Inflection Point Calculus

Inflection point calculus revolves around finding where the concavity of a function changes. An inflection point is where a curve switches from being concave upwards (cup-shaped) to concave downwards (cap-shaped), or vice versa. To find a function's points of inflection, we first find its second derivative and then determine where this derivative is zero or undefined, which are our potential inflection points.

In our exercise, after finding the second derivative y'' = 2e^{x} + xe^{x}, we solve 0 = 2e^{x} + xe^{x} to find where the second derivative may change sign. It's not enough for the second derivative to be zero; the sign must change on either side of the point. By substituting values into the second derivative just smaller and larger than our candidates, we confirmed that the sign does indeed change around x = -2 and x = 0, thus verifying these as inflection points.

Differentiation

Differentiation is the process by which we find the derivative, or rate of change, of a function. It is a fundamental tool in calculus that allows us to understand how a function varies at any point along its curve. The derivative tells us the slope of the tangent line to the curve at a given point, which corresponds to the instantaneous rate of change.

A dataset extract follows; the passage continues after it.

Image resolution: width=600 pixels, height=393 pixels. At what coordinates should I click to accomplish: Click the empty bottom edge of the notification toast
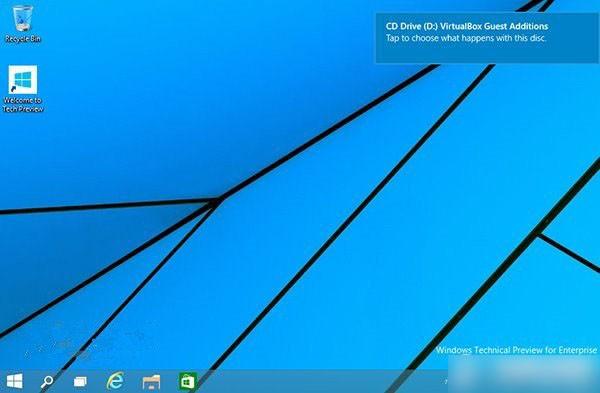click(487, 55)
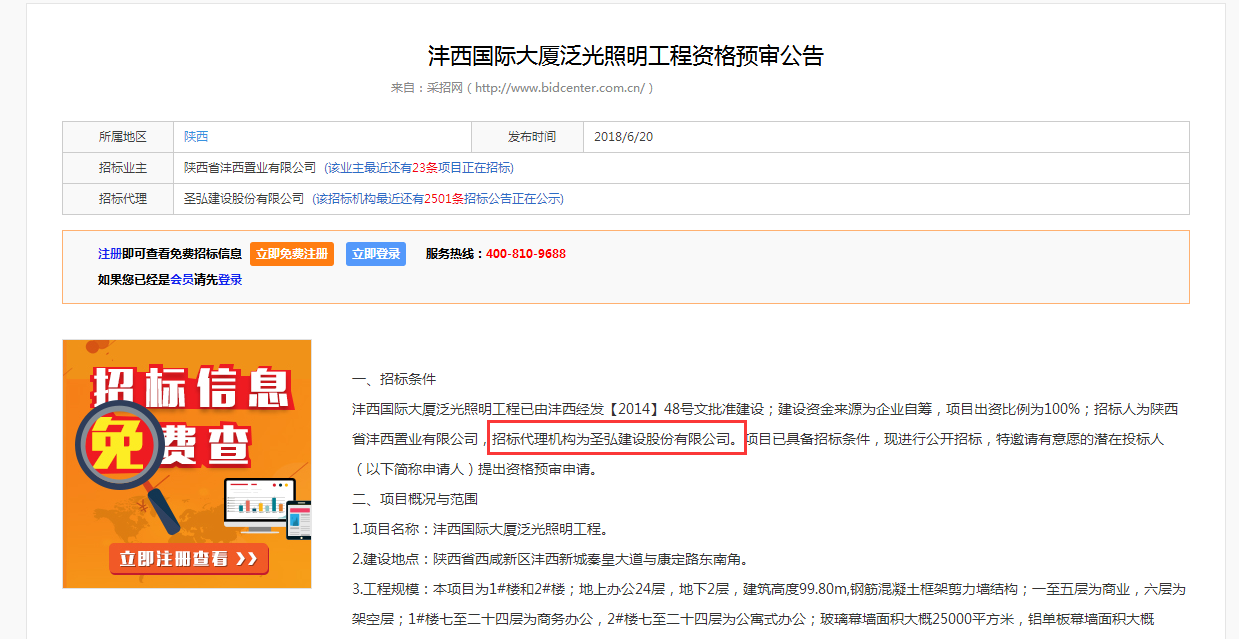Click the computer monitor graphic in banner

pos(252,504)
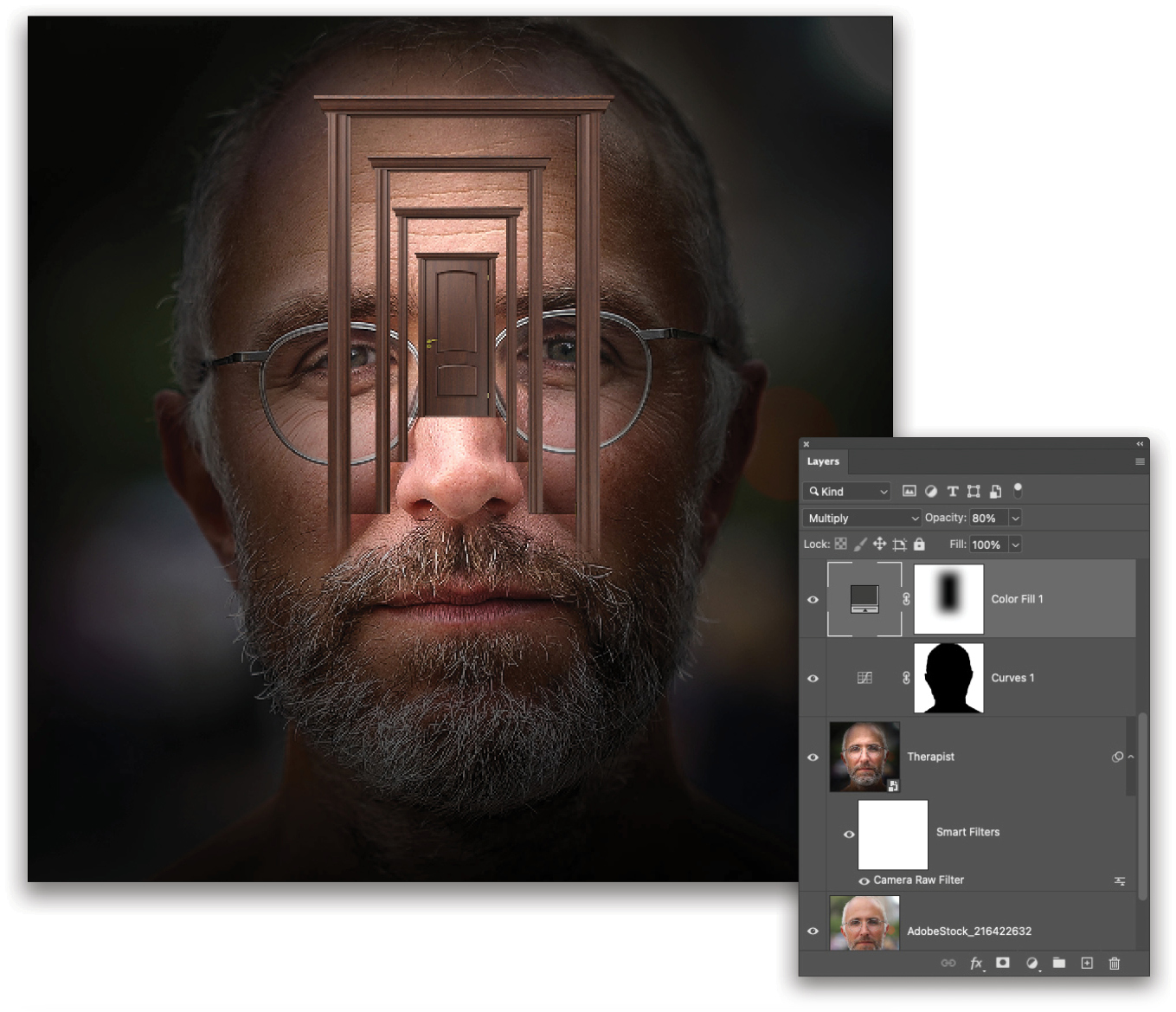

In the exercise involving the function y = xe^{x}, differentiation is used twice. The first derivative, found using the product rule, shows us how the function changes with respect to x. Taking the derivative of the derivative—called the second derivative—allows us to determine the function's concavity and find its inflection points. Differentiation can be applied in various ways, depending on the function and what we seek to understand about its behavior.